On aurait pu croire qu’en 1825, son écart d’humeur était oublié. Edmund Kean le pensait lorsqu’il s’est présenté à nouveau à Boston. Il n’avait pas compté sur la mémoire longue des Bostonnais. Lorsque le rideau s’est levé sur la représentation de Richard III, force lui fut de constater que le public se composait uniquement d’hommes. Son entrée en scène est reçue par une mitraille de noix, de bouteilles et par un cri furieux répété par tous?: «?Off ! Off ! Off !?» L’acteur se réfugie en coulisses et dépêche un émissaire sur scène. Monsieur Kean vous offre ses plus sincères regrets. La lecture de l’écriteau semble calmer les spectateurs. Brièvement. Sitôt que l’histrion se pointe le nez hors des pendrillons, la clameur reprend de plus belle. Deuxième écriteau. Monsieur Kean ne jouera pas. Un rire général avalise sa déconfiture.

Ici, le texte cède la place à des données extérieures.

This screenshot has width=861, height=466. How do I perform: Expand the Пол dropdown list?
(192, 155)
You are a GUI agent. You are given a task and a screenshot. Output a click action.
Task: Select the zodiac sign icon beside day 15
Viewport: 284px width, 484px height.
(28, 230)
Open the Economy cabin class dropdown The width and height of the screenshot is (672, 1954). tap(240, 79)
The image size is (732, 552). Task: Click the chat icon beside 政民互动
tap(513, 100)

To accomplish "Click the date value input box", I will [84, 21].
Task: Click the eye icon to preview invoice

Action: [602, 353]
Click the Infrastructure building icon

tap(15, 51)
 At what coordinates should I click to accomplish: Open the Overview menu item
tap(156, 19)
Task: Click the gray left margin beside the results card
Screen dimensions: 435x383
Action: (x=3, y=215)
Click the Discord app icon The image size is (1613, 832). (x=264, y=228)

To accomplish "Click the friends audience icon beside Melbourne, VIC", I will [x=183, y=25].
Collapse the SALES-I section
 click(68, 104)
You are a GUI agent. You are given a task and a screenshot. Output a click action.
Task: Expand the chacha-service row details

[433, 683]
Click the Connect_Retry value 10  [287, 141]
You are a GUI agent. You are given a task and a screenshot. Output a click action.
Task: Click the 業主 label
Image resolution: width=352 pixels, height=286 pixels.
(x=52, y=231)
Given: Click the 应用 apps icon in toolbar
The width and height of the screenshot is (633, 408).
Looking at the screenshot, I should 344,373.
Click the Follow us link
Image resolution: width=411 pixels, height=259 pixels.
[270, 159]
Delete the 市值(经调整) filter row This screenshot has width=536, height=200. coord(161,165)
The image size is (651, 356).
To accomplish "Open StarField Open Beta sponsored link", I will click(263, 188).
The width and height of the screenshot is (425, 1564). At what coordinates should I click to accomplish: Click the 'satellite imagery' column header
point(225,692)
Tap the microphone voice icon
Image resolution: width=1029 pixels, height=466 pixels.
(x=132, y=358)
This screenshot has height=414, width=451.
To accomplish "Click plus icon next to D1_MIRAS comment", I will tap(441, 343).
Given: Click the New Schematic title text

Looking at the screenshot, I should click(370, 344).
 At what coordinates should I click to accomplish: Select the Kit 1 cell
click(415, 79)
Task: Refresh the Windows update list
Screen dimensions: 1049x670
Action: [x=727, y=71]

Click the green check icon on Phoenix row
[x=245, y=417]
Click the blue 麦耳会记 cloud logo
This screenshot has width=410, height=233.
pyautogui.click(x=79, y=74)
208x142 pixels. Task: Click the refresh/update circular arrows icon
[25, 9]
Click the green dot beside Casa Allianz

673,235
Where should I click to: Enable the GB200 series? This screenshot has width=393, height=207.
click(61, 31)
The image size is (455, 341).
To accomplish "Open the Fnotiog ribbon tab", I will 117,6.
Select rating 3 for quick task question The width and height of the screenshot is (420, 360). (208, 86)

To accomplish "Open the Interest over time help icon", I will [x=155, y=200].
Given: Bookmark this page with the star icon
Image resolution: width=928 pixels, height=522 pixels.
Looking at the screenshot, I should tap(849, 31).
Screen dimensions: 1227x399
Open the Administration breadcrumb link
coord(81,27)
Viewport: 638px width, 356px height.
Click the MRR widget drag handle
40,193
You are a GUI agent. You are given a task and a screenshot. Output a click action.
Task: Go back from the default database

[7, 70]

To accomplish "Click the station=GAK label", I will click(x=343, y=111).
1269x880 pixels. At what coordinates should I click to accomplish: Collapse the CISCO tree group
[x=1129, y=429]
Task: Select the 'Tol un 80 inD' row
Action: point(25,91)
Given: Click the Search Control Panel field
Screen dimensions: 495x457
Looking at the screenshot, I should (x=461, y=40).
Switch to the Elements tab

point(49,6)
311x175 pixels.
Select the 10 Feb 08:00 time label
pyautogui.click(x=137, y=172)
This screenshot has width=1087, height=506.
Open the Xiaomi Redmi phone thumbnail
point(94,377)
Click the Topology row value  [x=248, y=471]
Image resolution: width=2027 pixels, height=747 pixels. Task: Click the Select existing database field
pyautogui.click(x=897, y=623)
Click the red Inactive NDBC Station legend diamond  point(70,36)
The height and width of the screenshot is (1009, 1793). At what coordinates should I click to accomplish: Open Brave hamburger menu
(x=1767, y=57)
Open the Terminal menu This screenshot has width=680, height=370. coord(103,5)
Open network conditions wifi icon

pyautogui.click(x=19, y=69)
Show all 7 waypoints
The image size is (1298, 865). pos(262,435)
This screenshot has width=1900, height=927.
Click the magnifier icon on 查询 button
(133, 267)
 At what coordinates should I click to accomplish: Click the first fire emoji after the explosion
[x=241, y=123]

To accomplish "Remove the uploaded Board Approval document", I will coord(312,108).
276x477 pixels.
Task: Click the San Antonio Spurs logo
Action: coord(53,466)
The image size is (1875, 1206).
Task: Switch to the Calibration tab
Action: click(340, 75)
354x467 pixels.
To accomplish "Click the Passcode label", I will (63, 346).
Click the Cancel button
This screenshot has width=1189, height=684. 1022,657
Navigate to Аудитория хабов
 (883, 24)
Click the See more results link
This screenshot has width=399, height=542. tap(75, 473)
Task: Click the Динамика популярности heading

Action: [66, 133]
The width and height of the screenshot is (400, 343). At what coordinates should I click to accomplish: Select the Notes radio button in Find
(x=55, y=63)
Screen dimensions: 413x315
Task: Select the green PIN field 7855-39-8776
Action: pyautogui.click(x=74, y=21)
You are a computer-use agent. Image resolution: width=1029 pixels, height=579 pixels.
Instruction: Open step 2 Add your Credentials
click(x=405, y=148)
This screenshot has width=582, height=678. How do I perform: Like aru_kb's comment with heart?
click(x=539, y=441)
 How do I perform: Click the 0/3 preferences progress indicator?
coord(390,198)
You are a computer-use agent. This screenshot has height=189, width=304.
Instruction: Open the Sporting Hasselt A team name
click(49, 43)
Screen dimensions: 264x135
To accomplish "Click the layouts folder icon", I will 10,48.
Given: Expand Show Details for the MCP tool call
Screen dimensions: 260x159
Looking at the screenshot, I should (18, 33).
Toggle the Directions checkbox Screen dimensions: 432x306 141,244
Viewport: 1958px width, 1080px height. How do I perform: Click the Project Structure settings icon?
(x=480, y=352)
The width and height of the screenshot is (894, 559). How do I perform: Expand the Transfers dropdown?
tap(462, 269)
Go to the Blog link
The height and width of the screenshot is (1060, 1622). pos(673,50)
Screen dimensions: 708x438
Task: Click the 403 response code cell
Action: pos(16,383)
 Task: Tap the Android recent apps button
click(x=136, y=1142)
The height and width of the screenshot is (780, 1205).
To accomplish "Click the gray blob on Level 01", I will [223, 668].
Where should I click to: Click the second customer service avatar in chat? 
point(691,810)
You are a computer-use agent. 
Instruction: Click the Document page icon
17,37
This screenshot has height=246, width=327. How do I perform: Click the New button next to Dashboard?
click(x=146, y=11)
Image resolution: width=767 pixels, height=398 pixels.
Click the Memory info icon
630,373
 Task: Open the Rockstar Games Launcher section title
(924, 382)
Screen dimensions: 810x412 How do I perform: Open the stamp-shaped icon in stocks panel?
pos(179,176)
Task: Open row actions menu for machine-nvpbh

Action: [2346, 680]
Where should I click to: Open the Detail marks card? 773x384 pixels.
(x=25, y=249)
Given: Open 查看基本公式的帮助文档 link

La troupe tente vaille que vaille de poursuivre la représentation avec une doublure. Mais l’assistance s’emmerde. Elle siffle, hue et réclame à grands cris le retour de sa tête de Turc. Lorsqu’elle apprend que l’acteur a déserté le théâtre, elle est saisie d’une colère aveugle. Les chahuteurs envahissent la scène et renversent tout sur leur passage. Quand ils se joignent à ceux qui attendaient à l’extérieur, l’emportement dégénère en émeute. Kean a heureusement eu le temps de quitter Boston en catastrophe. Sinon l’acteur mal-aimé aurait sûrement été lynché.

Au sortir de ce cauchemar, la réponse enthousiaste du public montréalais en juin 1826 aura l’effet d’un baume. Edmund Kean est adulé par ses hôtes britannophiles et l’acteur shakespearien joue à guichet fermé au Theatre Royal. «?Vous m’avez redonné le rang d’un gentleman?», leur déclare-t-il, lors d’un banquet en son honneur.

Néanmoins, le temps fort de sa tournée triomphale au Bas-Canada demeurera sa visite au village huron de Lorette. Impressionné par les Amérindiens, Kean leur offre un banquet, au cours duquel on lui décerne le titre de Chef huron et un nom de guerre, Alaniemouidet. Le comédien prend cette distinction honorifique au pied de la lettre. De retour à New York, il fait imprimer des cartes de visite avec Edmund Kean à l’endroit et Alaniemouidet à l’envers. C’est assurément plus facile de devenir huron que de plaire aux gens de Boston.

Pour sa part, lorsque Frederick Brown fait les comptes de la tournée, il constate que le cachet de la vedette a mangé presque tous ses bénéfices. C’est le prix à payer pour attitrer des visiteurs de mar­que.